§ **STORED DATA**
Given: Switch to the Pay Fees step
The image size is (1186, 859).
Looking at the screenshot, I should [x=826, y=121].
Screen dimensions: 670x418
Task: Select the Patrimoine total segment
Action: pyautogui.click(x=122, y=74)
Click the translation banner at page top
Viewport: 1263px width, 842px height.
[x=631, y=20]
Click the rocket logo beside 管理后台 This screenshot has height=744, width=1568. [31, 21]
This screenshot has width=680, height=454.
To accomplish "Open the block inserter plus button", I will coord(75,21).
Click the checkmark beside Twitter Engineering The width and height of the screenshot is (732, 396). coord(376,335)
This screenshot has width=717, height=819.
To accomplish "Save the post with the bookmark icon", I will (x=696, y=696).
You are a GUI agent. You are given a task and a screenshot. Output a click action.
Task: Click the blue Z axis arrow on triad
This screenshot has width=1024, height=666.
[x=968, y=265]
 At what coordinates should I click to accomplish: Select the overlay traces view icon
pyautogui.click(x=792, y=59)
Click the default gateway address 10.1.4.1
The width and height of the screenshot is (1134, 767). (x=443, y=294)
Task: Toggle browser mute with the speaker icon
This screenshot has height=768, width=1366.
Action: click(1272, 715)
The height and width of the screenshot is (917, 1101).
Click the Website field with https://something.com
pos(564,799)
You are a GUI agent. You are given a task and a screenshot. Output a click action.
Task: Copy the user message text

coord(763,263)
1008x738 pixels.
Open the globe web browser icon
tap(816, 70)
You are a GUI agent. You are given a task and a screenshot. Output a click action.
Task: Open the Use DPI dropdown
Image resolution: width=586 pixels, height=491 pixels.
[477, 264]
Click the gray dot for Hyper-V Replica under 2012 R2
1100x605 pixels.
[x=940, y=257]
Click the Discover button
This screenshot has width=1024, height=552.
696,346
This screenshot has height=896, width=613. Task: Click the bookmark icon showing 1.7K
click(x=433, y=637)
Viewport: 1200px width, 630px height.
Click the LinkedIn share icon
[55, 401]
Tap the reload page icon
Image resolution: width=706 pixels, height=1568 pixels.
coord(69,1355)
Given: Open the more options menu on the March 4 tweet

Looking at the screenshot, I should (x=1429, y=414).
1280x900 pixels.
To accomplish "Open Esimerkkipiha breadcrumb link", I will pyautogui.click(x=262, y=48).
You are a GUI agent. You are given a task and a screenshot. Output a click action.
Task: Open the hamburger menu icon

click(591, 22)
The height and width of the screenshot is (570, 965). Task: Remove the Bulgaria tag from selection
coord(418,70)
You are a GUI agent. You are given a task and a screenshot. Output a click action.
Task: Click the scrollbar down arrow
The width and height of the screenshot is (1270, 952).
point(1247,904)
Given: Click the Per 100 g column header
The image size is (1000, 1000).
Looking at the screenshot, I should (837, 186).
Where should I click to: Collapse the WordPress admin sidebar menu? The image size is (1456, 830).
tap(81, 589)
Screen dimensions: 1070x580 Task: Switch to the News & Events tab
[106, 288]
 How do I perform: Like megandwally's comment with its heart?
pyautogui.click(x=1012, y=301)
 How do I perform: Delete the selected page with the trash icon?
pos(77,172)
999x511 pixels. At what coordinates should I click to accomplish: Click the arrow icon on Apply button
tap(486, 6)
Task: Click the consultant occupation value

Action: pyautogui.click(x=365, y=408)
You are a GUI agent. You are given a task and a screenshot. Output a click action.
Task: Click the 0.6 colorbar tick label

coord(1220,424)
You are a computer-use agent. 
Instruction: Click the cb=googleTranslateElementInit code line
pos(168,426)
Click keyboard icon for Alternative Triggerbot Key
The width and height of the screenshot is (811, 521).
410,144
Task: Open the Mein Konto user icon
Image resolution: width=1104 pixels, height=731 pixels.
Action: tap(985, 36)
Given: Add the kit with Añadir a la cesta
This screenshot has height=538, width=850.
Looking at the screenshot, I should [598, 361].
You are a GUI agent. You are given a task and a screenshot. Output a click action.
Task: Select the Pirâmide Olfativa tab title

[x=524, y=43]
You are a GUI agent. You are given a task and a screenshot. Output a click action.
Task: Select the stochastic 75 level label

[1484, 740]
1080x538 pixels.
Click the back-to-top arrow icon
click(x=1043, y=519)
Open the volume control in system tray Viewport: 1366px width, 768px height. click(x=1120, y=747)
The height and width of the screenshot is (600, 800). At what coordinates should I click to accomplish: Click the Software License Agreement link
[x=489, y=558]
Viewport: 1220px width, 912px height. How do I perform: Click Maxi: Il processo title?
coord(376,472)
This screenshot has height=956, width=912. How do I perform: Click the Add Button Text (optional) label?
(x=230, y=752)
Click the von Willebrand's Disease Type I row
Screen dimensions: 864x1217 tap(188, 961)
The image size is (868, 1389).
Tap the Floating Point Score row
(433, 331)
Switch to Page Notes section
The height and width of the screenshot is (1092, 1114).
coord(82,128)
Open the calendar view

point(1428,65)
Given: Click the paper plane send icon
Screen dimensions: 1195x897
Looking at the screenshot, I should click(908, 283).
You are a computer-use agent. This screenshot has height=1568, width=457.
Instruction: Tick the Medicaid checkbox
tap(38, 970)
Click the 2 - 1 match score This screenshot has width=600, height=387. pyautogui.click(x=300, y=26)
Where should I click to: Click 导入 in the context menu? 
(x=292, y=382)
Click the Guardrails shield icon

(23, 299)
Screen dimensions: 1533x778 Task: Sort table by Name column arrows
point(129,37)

§ **PROBLEM**
Beginning with the line holding "Task: Click the consultant occupation value" and ending with the line holding "Task: Open the Mein Konto user icon", write out the stretch of material above exactly; add no further lines.

§ **RESPONSE**
Task: Click the consultant occupation value

Action: pyautogui.click(x=365, y=408)
You are a GUI agent. You are given a task and a screenshot. Output a click action.
Task: Click the 0.6 colorbar tick label

coord(1220,424)
You are a computer-use agent. 
Instruction: Click the cb=googleTranslateElementInit code line
pos(168,426)
Click keyboard icon for Alternative Triggerbot Key
The width and height of the screenshot is (811, 521).
410,144
Task: Open the Mein Konto user icon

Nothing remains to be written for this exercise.